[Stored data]
=== Section Start ===
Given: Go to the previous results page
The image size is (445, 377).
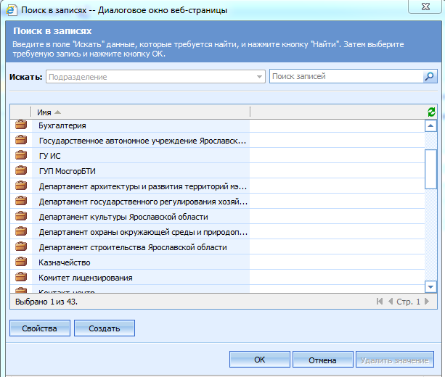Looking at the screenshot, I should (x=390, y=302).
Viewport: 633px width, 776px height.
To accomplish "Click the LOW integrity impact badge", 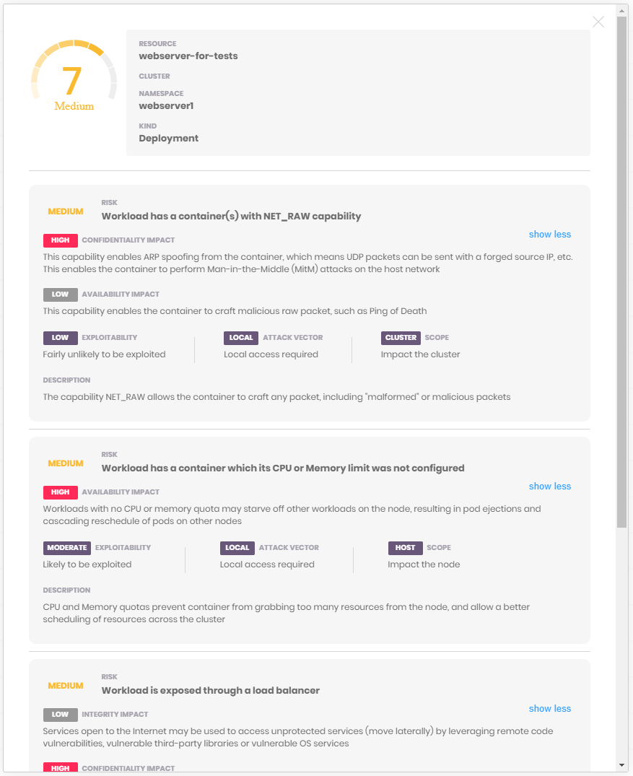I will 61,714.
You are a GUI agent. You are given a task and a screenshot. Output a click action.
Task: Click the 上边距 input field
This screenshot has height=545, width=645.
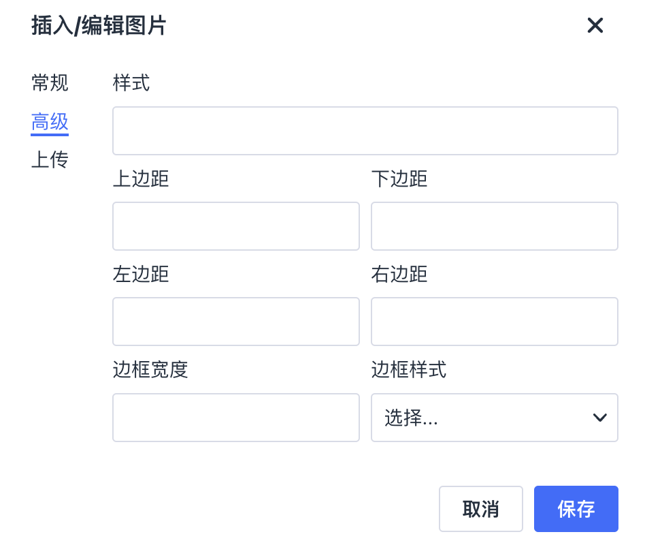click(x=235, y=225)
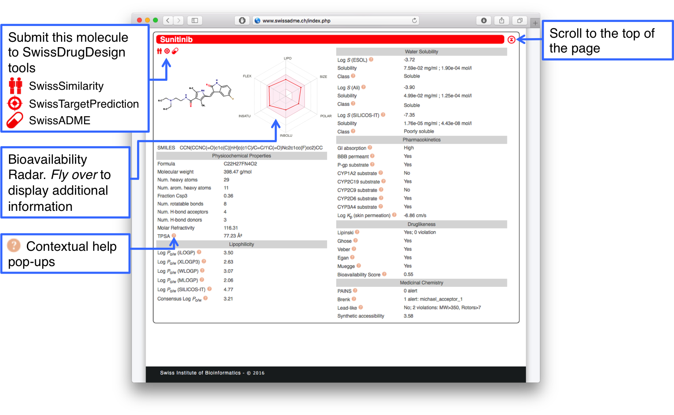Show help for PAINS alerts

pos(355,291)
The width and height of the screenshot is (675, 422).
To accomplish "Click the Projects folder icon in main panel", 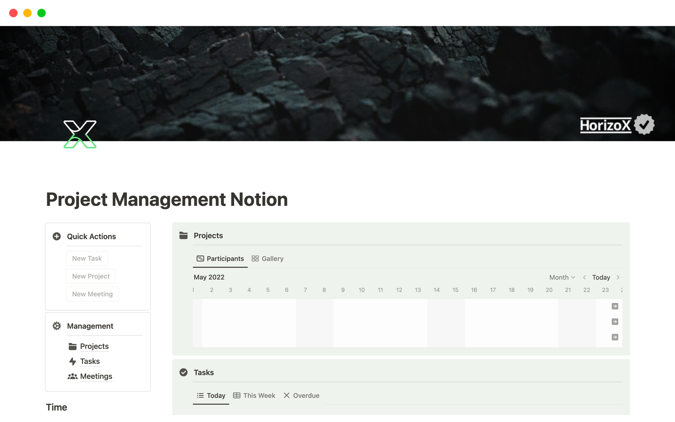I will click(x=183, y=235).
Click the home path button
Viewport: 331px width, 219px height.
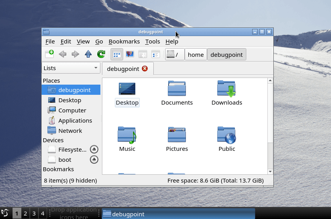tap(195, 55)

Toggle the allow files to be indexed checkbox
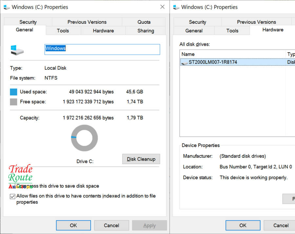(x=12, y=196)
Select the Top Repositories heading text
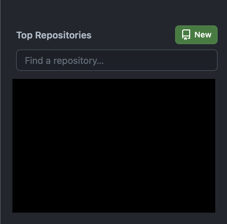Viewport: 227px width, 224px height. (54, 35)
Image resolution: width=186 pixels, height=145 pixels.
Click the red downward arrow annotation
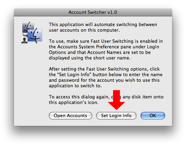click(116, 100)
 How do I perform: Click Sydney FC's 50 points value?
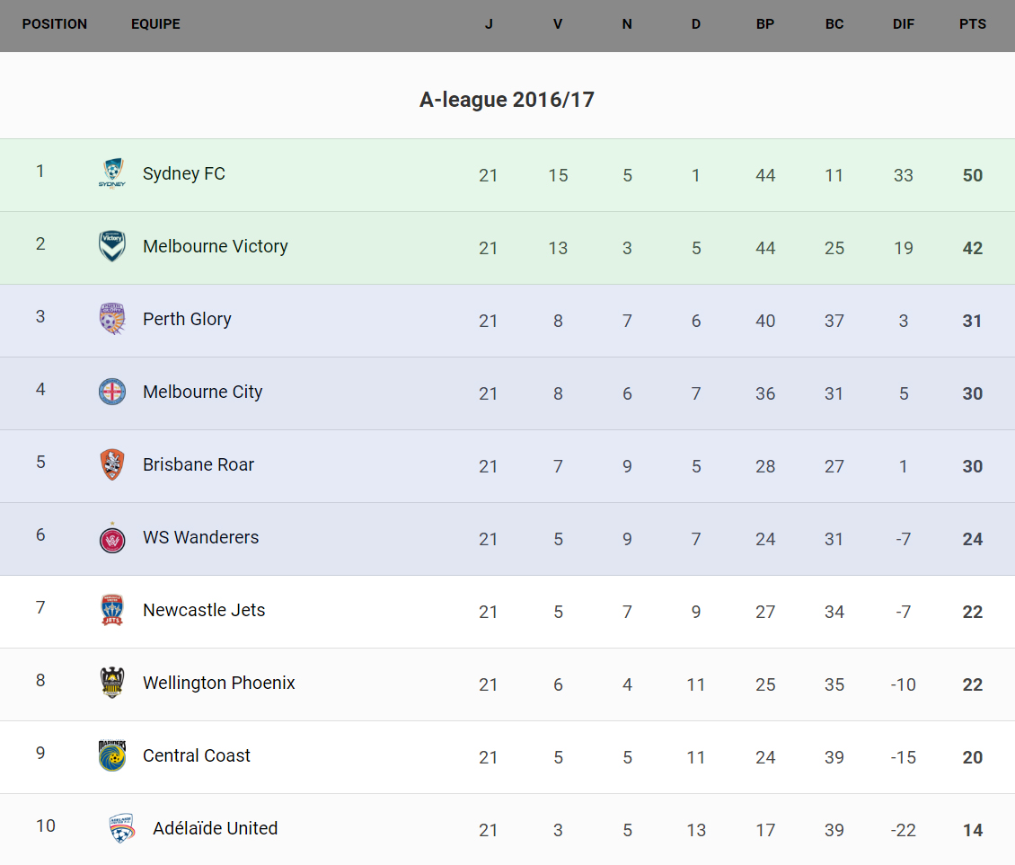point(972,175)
=== Section End ===
=== Section Start ===
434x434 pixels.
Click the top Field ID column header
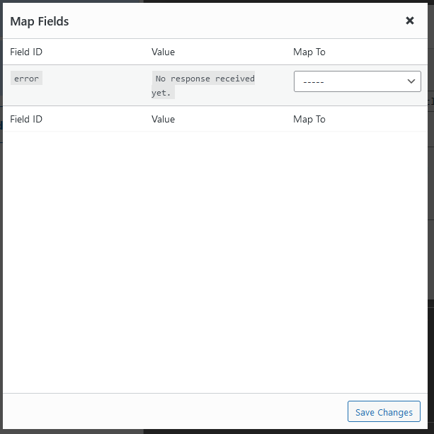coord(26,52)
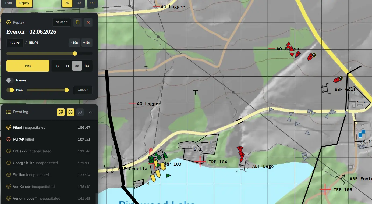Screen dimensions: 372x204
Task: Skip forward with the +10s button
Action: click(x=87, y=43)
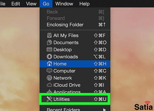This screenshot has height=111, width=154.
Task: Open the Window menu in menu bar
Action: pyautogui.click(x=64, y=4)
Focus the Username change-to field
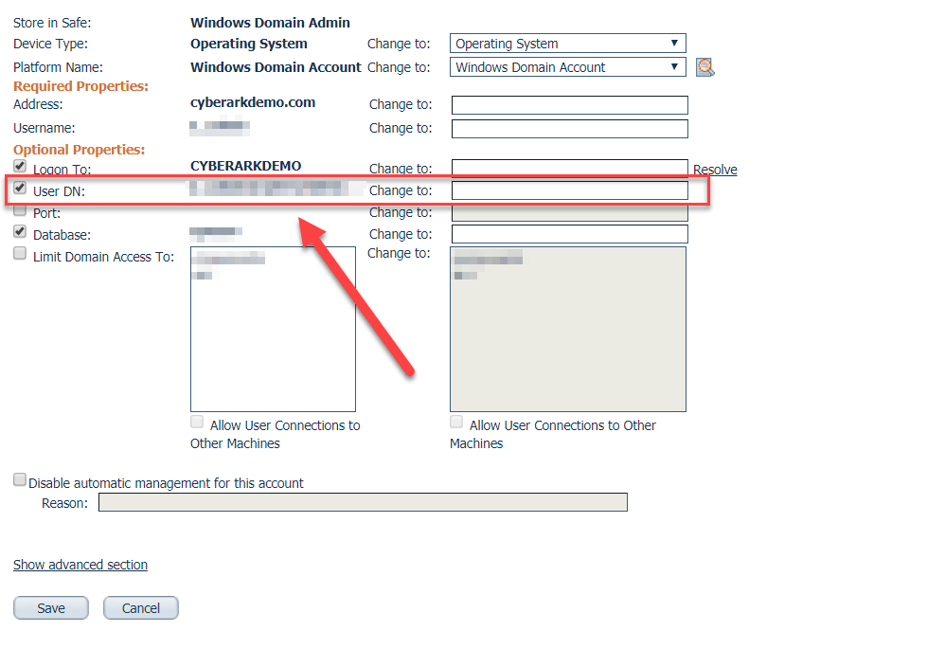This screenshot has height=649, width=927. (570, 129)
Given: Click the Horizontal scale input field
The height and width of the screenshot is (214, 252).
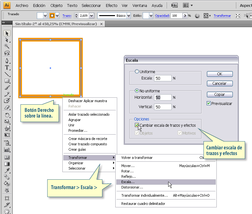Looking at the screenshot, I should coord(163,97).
=== Section End ===
EXERCISE INSTRUCTIONS: Look above for the line with "You are a GUI" and copy exactly from it through the line with "The width and", both included. Omit the pictures.

COMPLETED EXERCISE:
You are a GUI agent. You are given a task and a screenshot. Output a click action.
Task: Click the 上边距 input field
This screenshot has height=545, width=645.
click(x=235, y=225)
Show help for PAINS alerts

pos(355,291)
The width and height of the screenshot is (675, 422).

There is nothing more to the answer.